| Task to complete |
Print the lines in the listing below that fall between the line with "Where should I" and the line with "Show Plot Tools", those two lines included, exactly as they stand and with nothing else.

| Input records |
--- START ---

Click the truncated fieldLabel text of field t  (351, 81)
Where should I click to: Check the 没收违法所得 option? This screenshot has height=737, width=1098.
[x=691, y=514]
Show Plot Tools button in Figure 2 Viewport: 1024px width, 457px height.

--- END ---
--- START ---

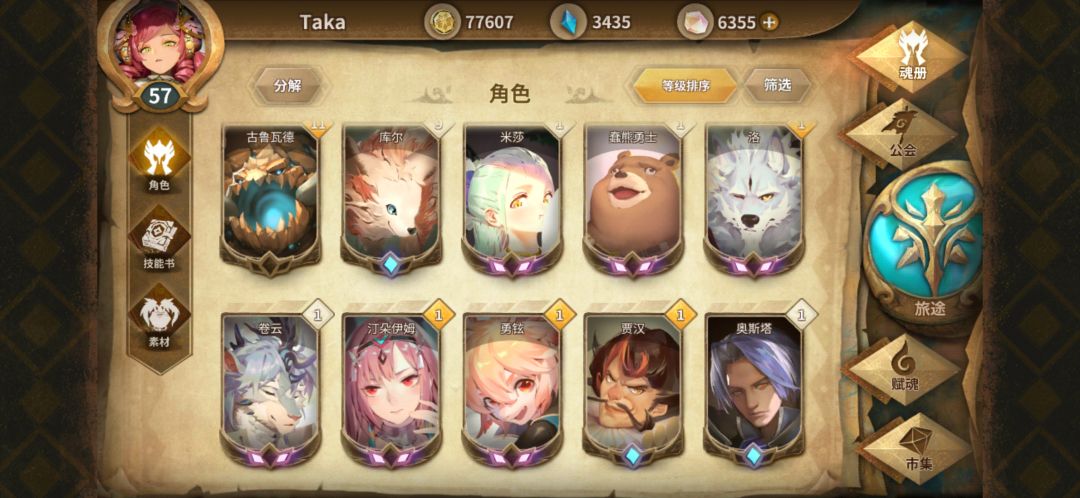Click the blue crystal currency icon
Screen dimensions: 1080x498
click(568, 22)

--- END ---

| Exercise result |
Where should I click to: Check the 没收违法所得 option? This screenshot has height=737, width=1098.
[x=691, y=514]
Show Plot Tools button in Figure 2 Viewport: 1024px width, 457px height.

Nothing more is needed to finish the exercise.